Commonly know as The Rás, the first race was held in 1953. The competition sees riders travel throughout the Irish countryside. In 2012, the route covered 1,168 kilometres, passing through 14 counties, 28 categorised climbs, and three of the most difficult ascents in the country. The race’s open format creates a mix of riders of different backgrounds and abilities. In addition to some of Ireland’s best cyclists and professional cyclists representing national and international teams from all over the world, amateur riders from county and regional teams also participate.
Since 2006, the eight and final stage of the competition has ended in Skerries. In preparation for the thrilling finale of The Rás, the local organizing committee puts on a range of fun events for residents and spectators visiting the community. The race attractsthousands to Skerries, as cycling enthusiasts and revellers line the town’s streets to watch riders finish their gruelling tour of Ireland. Each year the community also hosts a large street party and crafts market to coincide with the finale. In 2012, a large street party was organized to celebrate the 60th anniversary of The Rás and to cheer on riders as they complete the race on Strand Street. Activities included street games, a funfair and fairground games, farmer’s market stalls with homemade crafts and treats, music and dance performances, magic shows, and face-painting.
Each year, community and volunteer groups, as well as local schools, participate in special activities and performances.
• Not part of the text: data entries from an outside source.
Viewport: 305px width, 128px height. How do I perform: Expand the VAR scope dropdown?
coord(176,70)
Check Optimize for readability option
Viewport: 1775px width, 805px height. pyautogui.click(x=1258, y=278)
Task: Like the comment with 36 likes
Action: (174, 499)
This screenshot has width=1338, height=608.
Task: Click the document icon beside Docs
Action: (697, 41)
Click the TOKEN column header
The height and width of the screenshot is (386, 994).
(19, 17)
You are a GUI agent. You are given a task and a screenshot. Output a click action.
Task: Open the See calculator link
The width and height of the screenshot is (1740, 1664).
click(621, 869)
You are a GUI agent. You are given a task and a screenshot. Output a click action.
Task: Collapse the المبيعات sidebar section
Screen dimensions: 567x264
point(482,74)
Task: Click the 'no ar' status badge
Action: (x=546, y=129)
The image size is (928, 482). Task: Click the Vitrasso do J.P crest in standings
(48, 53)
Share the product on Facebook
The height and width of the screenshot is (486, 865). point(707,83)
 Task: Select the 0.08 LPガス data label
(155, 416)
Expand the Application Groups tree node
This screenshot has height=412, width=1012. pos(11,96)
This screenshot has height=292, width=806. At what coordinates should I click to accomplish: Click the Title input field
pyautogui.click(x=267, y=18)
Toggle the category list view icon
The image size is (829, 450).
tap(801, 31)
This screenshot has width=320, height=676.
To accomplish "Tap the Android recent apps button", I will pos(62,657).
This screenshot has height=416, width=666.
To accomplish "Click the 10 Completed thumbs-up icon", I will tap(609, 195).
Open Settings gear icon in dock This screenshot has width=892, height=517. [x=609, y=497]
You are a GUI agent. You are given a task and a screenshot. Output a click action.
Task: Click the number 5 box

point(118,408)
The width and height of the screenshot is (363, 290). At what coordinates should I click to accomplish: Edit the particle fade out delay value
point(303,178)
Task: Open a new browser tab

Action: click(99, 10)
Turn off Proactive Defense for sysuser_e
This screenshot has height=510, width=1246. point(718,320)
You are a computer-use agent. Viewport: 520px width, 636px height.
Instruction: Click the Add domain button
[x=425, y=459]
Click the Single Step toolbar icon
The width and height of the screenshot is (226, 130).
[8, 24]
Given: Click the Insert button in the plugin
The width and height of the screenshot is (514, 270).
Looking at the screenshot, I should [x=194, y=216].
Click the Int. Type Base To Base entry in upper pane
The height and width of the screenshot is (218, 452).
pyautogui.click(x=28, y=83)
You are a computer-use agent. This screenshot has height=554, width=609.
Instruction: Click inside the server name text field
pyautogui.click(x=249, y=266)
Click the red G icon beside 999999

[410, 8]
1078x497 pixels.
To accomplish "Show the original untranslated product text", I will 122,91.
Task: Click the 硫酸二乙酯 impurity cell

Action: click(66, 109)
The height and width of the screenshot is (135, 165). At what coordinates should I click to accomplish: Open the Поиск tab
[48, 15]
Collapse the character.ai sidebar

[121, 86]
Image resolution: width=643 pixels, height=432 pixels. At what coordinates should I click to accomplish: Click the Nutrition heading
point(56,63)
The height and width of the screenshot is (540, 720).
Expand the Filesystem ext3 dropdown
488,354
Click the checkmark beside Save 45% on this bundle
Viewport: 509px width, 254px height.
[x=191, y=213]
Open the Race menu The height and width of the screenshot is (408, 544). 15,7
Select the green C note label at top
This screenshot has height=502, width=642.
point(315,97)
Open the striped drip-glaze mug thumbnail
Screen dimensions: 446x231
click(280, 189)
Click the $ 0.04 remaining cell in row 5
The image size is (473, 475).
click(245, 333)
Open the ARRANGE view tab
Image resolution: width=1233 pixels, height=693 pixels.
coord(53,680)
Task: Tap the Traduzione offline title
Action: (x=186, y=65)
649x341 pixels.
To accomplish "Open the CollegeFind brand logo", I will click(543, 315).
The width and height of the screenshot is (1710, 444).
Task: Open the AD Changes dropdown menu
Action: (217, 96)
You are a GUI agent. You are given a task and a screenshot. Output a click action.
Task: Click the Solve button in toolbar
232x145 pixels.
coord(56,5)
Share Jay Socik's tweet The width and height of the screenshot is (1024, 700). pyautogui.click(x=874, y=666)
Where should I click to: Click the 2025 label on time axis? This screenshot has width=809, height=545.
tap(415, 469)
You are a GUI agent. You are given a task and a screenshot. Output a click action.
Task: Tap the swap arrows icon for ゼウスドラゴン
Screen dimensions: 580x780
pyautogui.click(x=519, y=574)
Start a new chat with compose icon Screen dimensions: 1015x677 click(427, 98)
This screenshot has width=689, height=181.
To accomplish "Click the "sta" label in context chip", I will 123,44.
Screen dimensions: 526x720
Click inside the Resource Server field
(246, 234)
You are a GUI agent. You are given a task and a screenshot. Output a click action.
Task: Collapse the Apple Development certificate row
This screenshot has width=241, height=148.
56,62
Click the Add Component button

A relaxed family-friendly cycle is organized each year by the Skerries Cycling Initiative, which promotes riding in the community. The fun ride welcomes cyclists of all abilities, including children and novices. The route travels from the Skerries Mills to Ardgillan Castle, where a picnic was held for participants following the ride. School groups also put on musical and dance performances as part of the town’s street festival.